Well, as promised, here is the Creative Zen review, i put it on my blog because i needed a new article and also did spend a whole lot of time reviewing it and feel i deserve a few hits right? It even includes an audio shootout against the w810i. 

more-than-tech.blogspot.com 

Please be sure to leave a comment!


----------



## gauravakaasid (Jan 27, 2008)

hey dude...really nice review. but do include some pics of the player.


----------



## sourav123 (Jan 27, 2008)

Hi,

Already posted this review some one month back. Please see below thread or my blog.

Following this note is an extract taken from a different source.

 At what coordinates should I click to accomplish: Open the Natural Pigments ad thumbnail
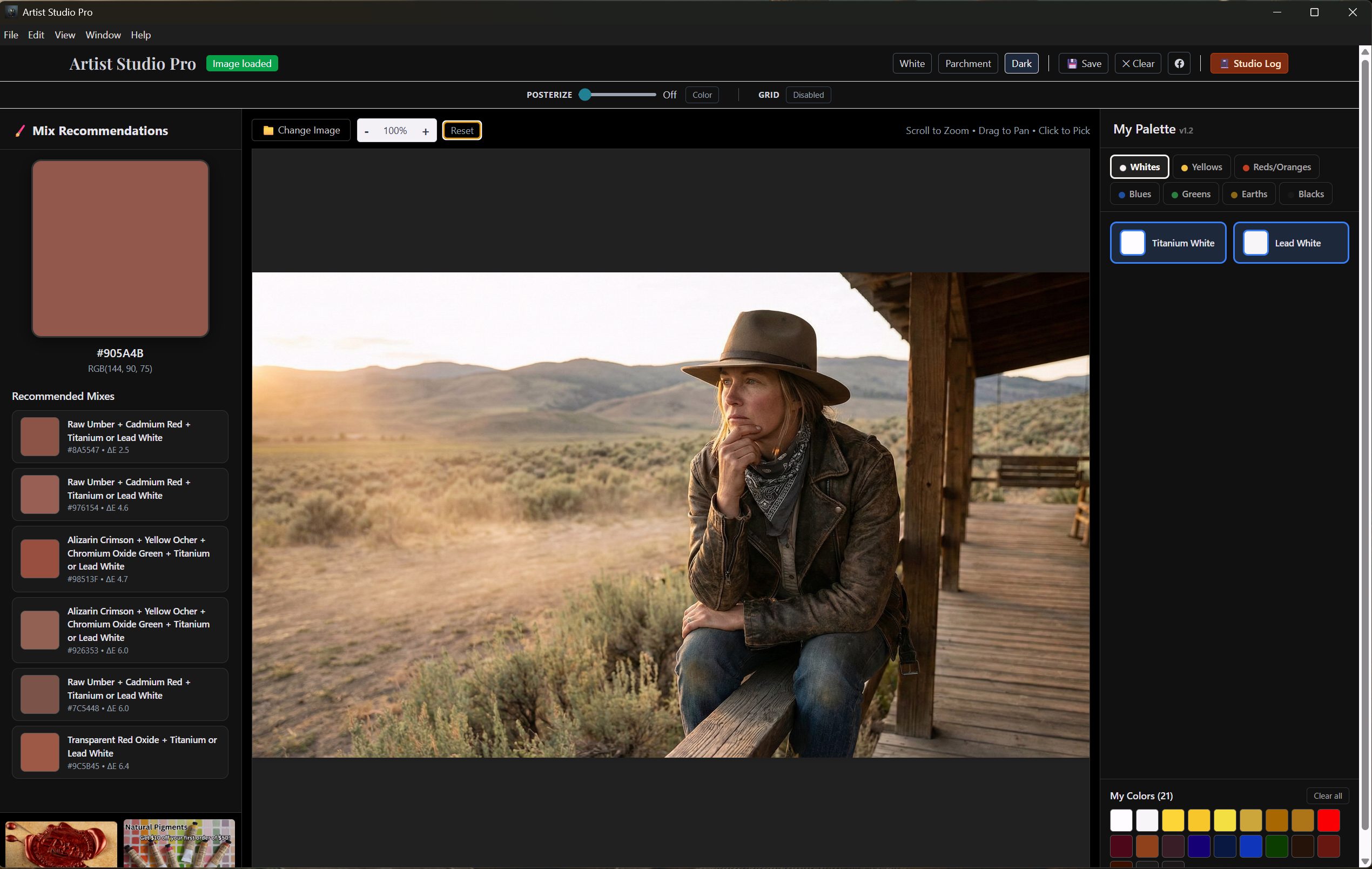179,844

*www.thinkdigit.com/forum/showthread.php?t=76601


----------



## krazzy (Jan 27, 2008)

I think you should do the audio tests again with both the devices at default settings, i.e. by deactivating the Bass Boost on the Zen and using Normal eq on the W810i. This is how audio devices are tested. It gives you an idea of how good sound the device can produce without the help of software enhancements. Also there will be some amount of noise on W810i since you're using an adaptor with it while with the Zen you're plugging the earphones right into the device.


----------



## ring_wraith (Jan 27, 2008)

@sourav123 i did read your review but since it was not really comprehensive. So I thought might as well do a comprehensive one. 

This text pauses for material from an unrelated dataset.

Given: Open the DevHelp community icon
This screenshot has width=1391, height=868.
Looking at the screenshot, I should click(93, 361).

@krazyfrog, I was just trying to replicate the conditions I assumed most users would be using. And you do have a point on the w810i, which is something i thought about too, but using the HPM-70s there was no background noise. And I did use the HPM-70 as the adaptor...


----------



## krazzy (Jan 27, 2008)

Agreed. But being a person who always listens at default settings and only resorts to equalisers in case of poor hardware, poor source file or lower performance headphones, I'm first and foremost interested in knowing how a device sounds at default settings. If it doesn't sound satisfactory to me at default settings, i'll resort to using equalisers but then the device would lose some brownie points from me. Also as a reviewer your job is to present the device "as is" without any changes so that people reading it get a better idea of the device's true capability. I suggest you keep the current content and add a portion with sound tests done at default settings. You'll find that more people will appreciate your review then.


----------



## ring_wraith (Jan 28, 2008)

^^thanks for the tips man. I will add on a portion about how it sounds at default settings soon. Excuse my ignorance when it comes to reviewing, It's thanks to tips like yours that I hope to get better and better.


----------



## krazzy (Jan 28, 2008)

^^ No problem. Actually I really like this player and am really tempted to get one for myself. But then I won't be able to get a new phone as I'll spend all my saved cash on the Zen. So i'm a bit confused now.


----------



## ring_wraith (Jan 28, 2008)

Get a basic phone + mp3 player rather than a great phone. 

_Convergence sucks. _


----------



## krazzy (Jan 28, 2008)

I also need the camera from the phone as I don't have a dedicated one. A basic phone won't have a good camera. Also if I go for a dedicated camera as well then: 
Basic phone + dedicated camera + Creative Zen = One Bankrupt krazyfrog.


----------



## ring_wraith (Jan 28, 2008)

krazyfrog. said:


> Basic phone + dedicated camera + Creative Zen = One Bankrupt krazyfrog.



lol. You got a point there. 

p.s. -> I wish they taught equations like those at school instead of the usual crap.


----------